Par requête en date du 25 février 2014, l’épouse a introduit la procédure de divorce.
Par ordonnance de non-conciliation en date du 23 septembre 2014, le juge aux affaires familiales de Bourges a
notamment :
— autorisé les époux à introduire l’instance en divorce,
— attribué la jouissance du domicile conjugal à Mme A ;
— dit que, au titre du devoir de secours entre époux, M. C assumerait seul et sans compte ultérieur, le
remboursement du prêt contracté pour effectuer les travaux sur l’immeuble ayant constitué le domicile
conjugal ;
— constaté l’exercice conjoint de l’autorité parentale sur les enfants mineurs communs ;
— fixé chez la mère la résidence des enfants ;
— dit que le père accueillerait Marie selon des modalités à déterminer en accord avec cette dernière ;
— dit que, sauf meilleur accord des parties, le père accueillerait les enfants Christophe et G :
* hors période de vacances scolaires : les fins de semaine paires du vendredi soir après la classe au dimanche
19 heures et les jours fériés précédant ou suivant lesdites fins de semaines ;
* en période de vacances scolaires, la moitié des dites vacances scolaires en alternance, soit la première moitié
les années paires et la seconde moitié les années impaires ;
à charge pour l’intéressé de prendre et de raccompagner les enfants au lieu de leur résidence ou de les y faire
prendre et raccompagner par une personne de confiance ;
— dit que, au titre de sa contribution à l’entretien et à l’éducation des enfants, M. C prendrait en charge les
frais de scolarité et de cantine des enfants et condamné ce dernier en tant que de besoin au paiement des frais
de cette nature.
Par requête en date du 5 novembre 2014, Mme A a demandé au juge aux affaires familiales de Bourges
de supprimer le droit de visite et d’hébergement précédemment accordé au père dans l’attente d’une expertise
médico-psychologique.
Par jugement en date du 24 juillet 2015, le juge aux affaires familiales a ordonné avant-dire droit une
médiation familiale ainsi qu’une expertise psychologique des parties et des trois enfants, commettant pour y
procéder Mme H, psychologue ; les mesures fixées par l’ordonnance de non-conciliation étaient par
ailleurs maintenues et l’affaire renvoyée à l’audience du 31 mars 2016.

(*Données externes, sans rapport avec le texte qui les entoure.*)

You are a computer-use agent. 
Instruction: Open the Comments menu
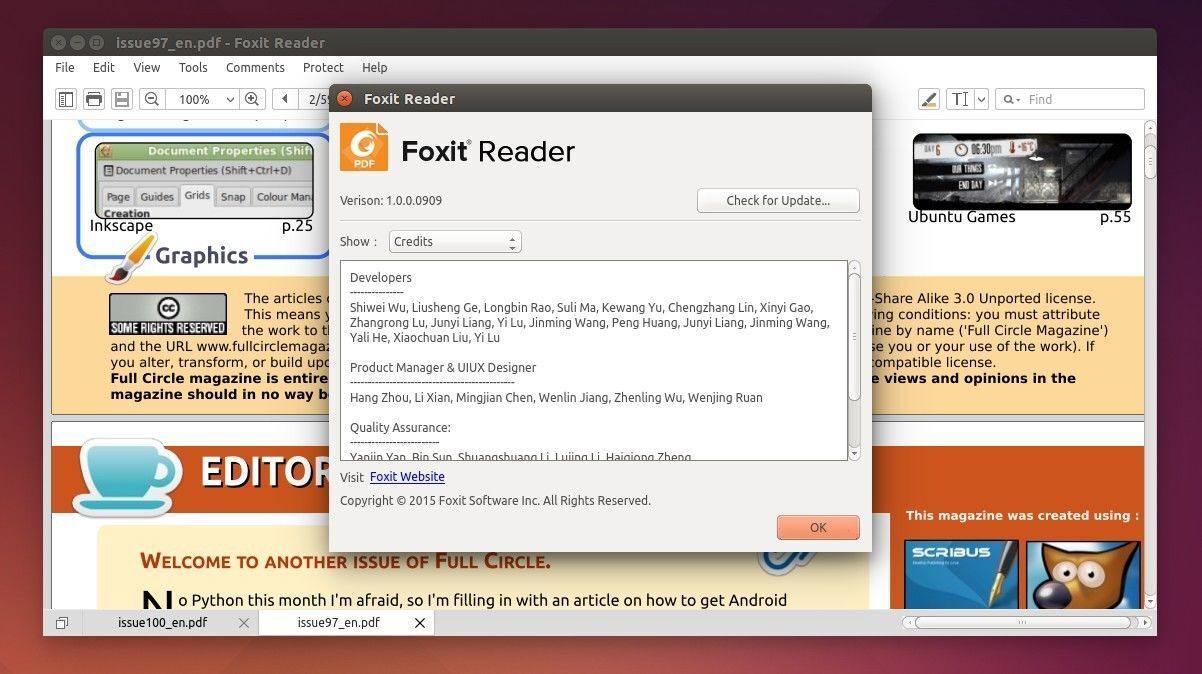pos(255,67)
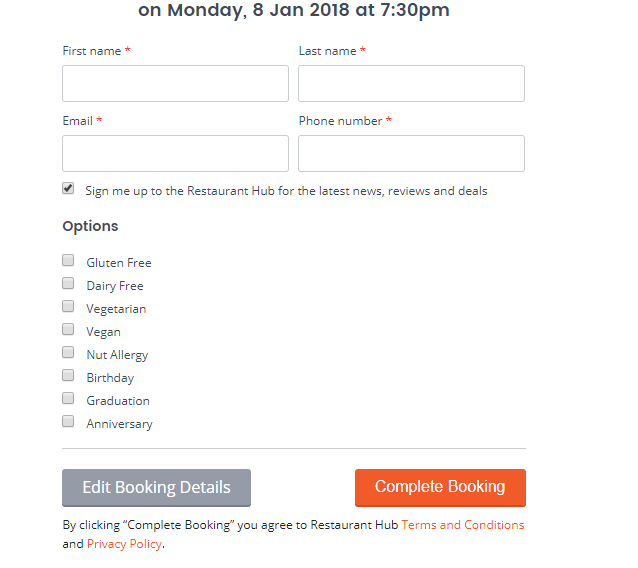Screen dimensions: 638x568
Task: Check the Graduation option
Action: coord(68,398)
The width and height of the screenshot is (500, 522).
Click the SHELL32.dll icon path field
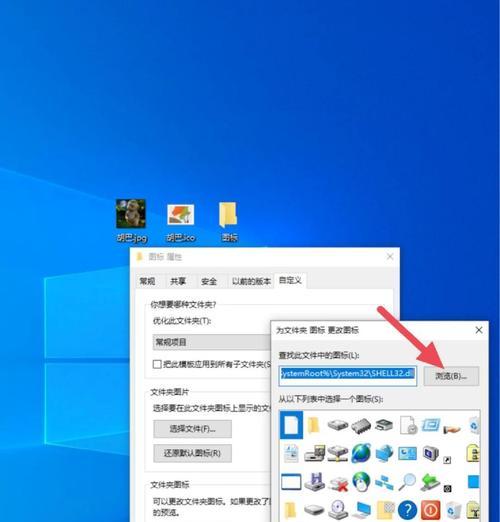coord(348,376)
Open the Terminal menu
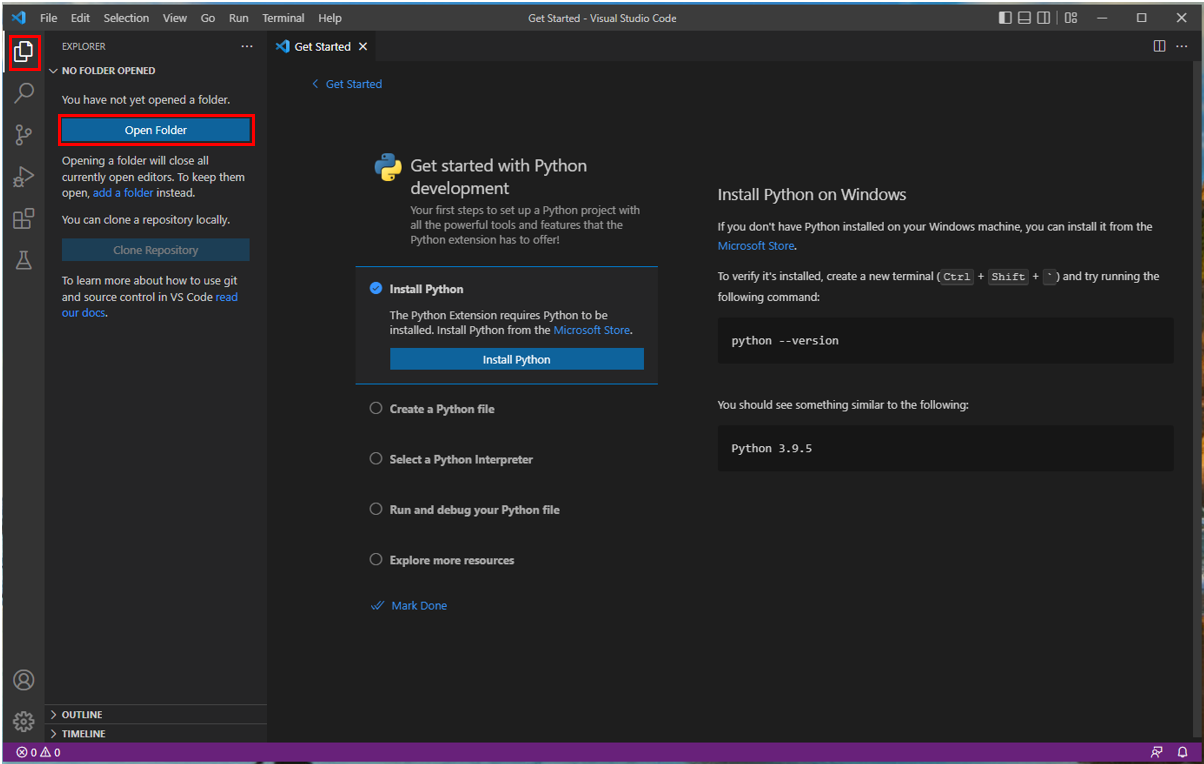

Le rapport d’expertise psychologique a été déposé le 28 décembre 2015.
Par jugement en date du 10 mai 2016, le juge aux affaires familiales de Bourges a notamment :
— dit que jusqu’au 1er septembre 2016, la résidence des enfants est fixée au domicile de la mère,
— dit que, sauf meilleur accord des parties, le père accueillera Christophe :
* hors période de vacances scolaires : les fins de semaines paires du vendredi soir après la classe au dimanche
à 19 heures et les jours fériés précédant ou suivant lesdites fins de semaines,
* durant les vacances scolaires d’été 2016, la première quinzaine du mois de juillet et du mois d’août,
à charge pour l’intéressé de prendre et de raccompagner les enfants au lieu de leur résidence ou de les y faire
prendre et raccompagner par une personne de confiance ;
— dit que, sauf meilleur accord des parties, le père accueillera G :
* pendant une période d’un mois : chaque samedi de 10 h à 19 h,
* qu’à l’issue de cette période d’un mois : les fins de semaines paires du vendredi soir après la classe au
dimanche à 19 heures et les jours féries précédant ou suivant lesdites fins de semaines,
* durant les vacances scolaires d’été 2016, la première quinzaine du mois de juillet et du mois d’août ;
à charge pour l’intéressé de prendre et de raccompagner les enfants au lieu de leur résidence ou de les y faire
prendre et raccompagner par une personne de confiance ;
— dit que, au titre de sa contribution à l’entretien et à l’éducation des enfants, le père prendra en charge les frais
de scolarité et de cantine des enfants ;
— dit que, à compter du 1er septembre 2016, la résidence des enfants est fixée au domicile du père ,
— dit que la mère accueillera les enfants à son domicile, librement en accord entre les parents,
ou sous réserve d’un meilleur accord de la manière suivante :
* pendant les périodes scolaires : les fins de semaines impaires du vendredi soir après la classe au dimanche à
19 heures et les jours fériés précédant ou suivant lesdites fins de semaines,
* en période de vacances scolaires, la moitié des dites vacances scolaires en alternance, soit la première moitié
les années impaires et la seconde moitié les années paires,
à charge pour l’intéressée de prendre et de raccompagner les enfants au lieu de leur résidence ou de les y faire
prendre et raccompagner par une personne de confiance, le lieu de rendez-vous entre les parents étant fixé sur
la place Henri IV à Henrichemont ;
— dit que le lieu de scolarisation de Christophe et d’G pour la rentrée scolaire de septembre 2016 seront
les établissements scolaires publics dépendant du lieu de résidence actuel de M. D
C,
— fixé, à compter du 1er septembre 2016, à la somme de 75 euros par enfant, soit au total de 150 euros, la
contribution à l’entretien et à l’éducation des enfants que la mère devra verser d’avance et avant le 5 de chaque
mois, entre les mains du père, douze mois sur douze, même au-delà de la majorité des enfants jusqu’à leur
installation dans la vie, et l’a condamnée, en tant que de besoin, au paiement de cette somme.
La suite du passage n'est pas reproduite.